## About this task
Beginning with the line that includes "Given: Pick the 'late' word tile" and ending with the last line, print the records exactly, leaving every picture out.

------ The data ------

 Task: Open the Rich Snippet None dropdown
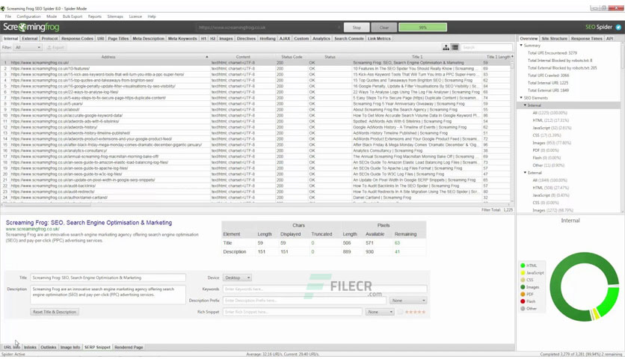[380, 312]
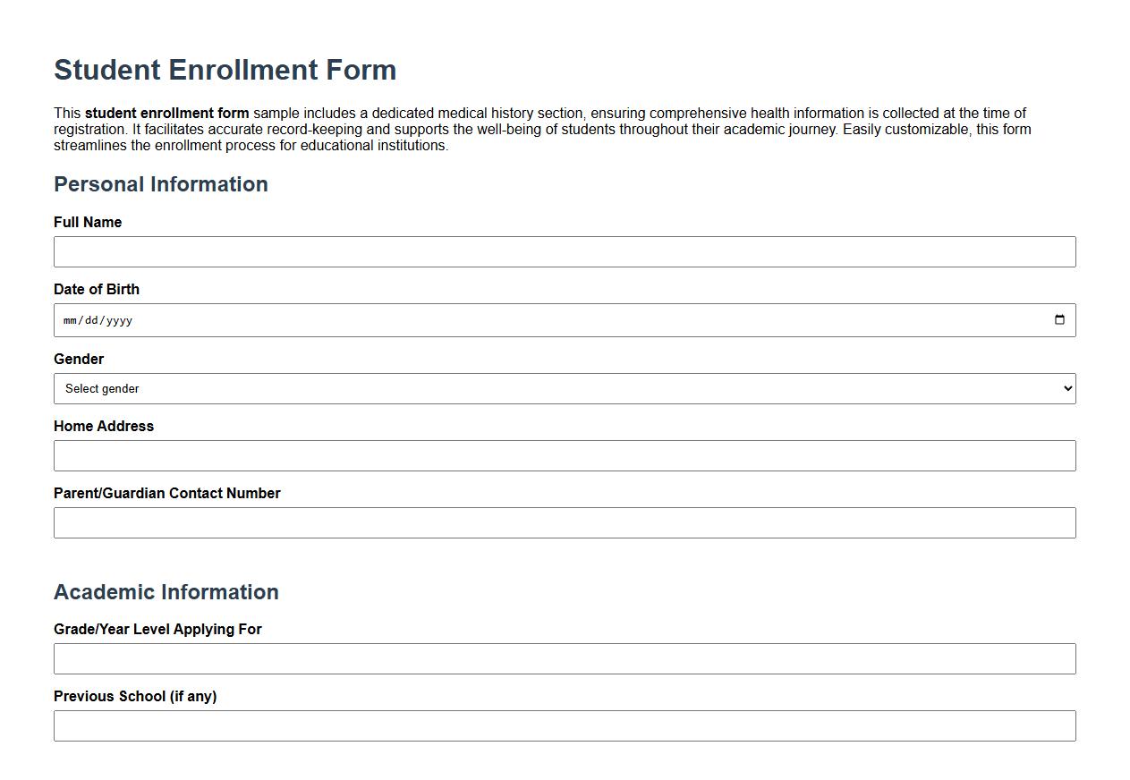
Task: Click the Date of Birth label
Action: (97, 289)
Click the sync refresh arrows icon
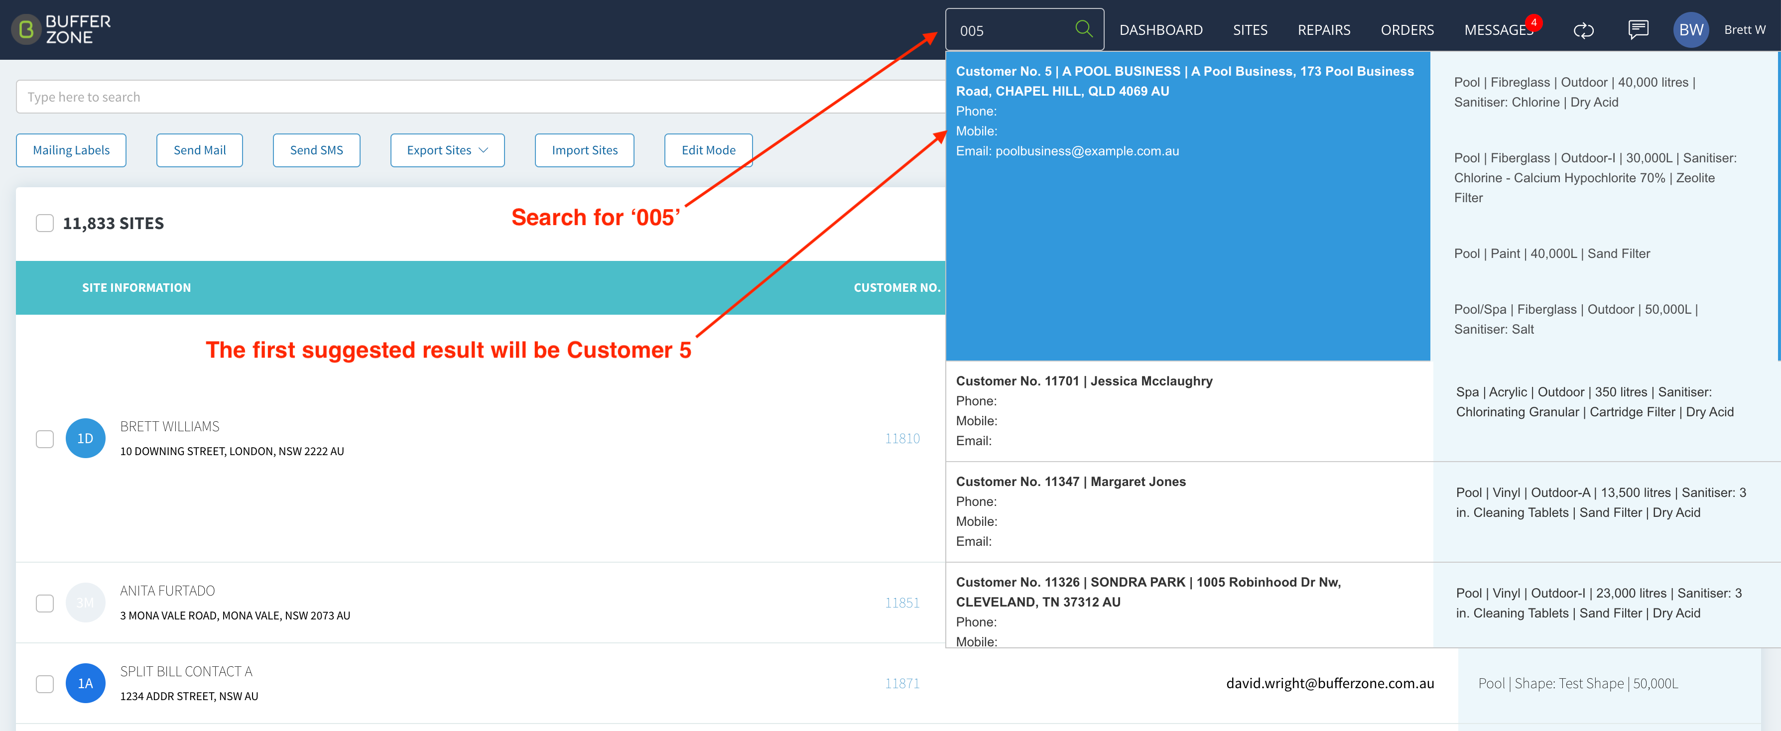This screenshot has width=1781, height=731. tap(1583, 30)
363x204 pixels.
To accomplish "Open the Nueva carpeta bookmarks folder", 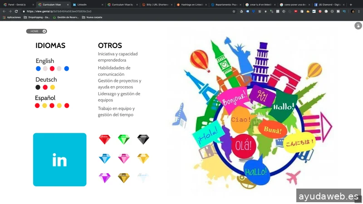I will (93, 17).
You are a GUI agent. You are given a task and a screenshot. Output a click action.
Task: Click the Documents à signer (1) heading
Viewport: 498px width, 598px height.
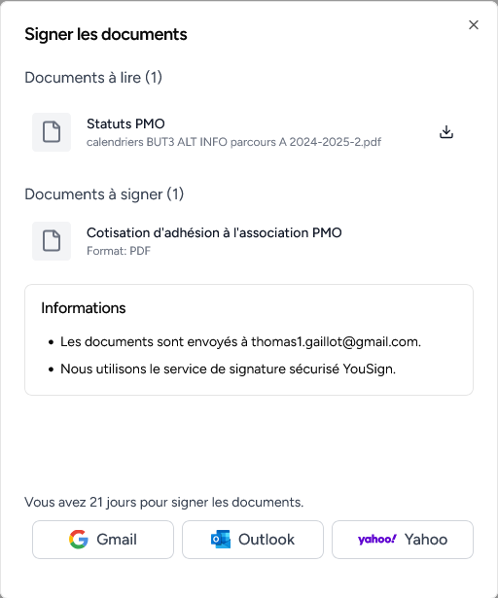(104, 194)
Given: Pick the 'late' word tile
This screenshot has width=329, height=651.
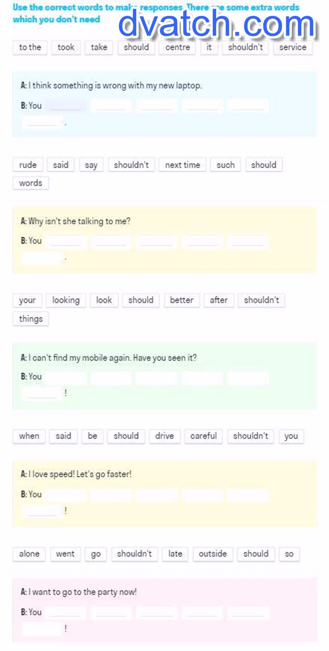Looking at the screenshot, I should (175, 554).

------

## Response to the exercise
Given: Pick the 'late' word tile
This screenshot has width=329, height=651.
Looking at the screenshot, I should (175, 554).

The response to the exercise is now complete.